(Data under study begins)

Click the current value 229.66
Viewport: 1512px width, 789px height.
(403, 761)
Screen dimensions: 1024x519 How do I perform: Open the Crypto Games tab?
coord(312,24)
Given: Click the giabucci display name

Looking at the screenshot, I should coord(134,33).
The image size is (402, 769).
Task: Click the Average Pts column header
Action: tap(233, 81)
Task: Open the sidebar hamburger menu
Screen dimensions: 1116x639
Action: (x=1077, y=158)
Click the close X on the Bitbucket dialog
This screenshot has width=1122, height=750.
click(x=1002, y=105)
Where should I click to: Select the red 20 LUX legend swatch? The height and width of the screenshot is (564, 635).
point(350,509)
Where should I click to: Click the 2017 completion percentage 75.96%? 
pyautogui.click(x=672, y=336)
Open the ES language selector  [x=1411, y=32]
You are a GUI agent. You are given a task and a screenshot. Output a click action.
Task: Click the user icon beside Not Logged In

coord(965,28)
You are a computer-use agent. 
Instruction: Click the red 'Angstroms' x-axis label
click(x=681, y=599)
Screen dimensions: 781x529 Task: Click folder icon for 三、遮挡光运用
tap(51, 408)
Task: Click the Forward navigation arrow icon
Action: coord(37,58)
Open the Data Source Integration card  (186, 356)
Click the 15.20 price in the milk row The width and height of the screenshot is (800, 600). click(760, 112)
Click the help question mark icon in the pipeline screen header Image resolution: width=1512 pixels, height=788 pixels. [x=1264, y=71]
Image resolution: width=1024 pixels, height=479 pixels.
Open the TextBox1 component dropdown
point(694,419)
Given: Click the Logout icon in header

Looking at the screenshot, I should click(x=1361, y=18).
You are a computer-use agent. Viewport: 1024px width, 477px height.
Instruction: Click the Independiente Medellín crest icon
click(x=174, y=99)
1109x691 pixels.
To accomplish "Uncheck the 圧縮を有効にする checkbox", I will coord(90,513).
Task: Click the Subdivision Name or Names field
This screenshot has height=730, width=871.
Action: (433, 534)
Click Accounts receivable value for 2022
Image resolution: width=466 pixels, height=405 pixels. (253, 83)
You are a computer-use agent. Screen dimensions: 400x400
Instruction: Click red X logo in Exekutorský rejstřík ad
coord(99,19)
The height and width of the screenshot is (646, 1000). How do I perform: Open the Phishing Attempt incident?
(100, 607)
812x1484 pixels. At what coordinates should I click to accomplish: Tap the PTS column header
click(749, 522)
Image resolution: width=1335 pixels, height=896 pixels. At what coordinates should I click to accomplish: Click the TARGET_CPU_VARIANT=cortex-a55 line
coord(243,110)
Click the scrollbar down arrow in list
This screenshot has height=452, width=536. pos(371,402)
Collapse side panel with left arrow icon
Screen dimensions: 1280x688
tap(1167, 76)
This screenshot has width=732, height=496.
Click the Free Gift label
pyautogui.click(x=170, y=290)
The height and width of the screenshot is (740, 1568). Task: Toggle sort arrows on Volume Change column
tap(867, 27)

(Data under study ends)

List each line of the entries that holds the string "agent".

You are a GUI agent. You are given a task and a screenshot. Output a click action.
You are a computer-use agent. 
You are a computer-use agent. Viewport: 1024px width, 477px height.
You are a computer-use agent. Screen dimensions: 400x400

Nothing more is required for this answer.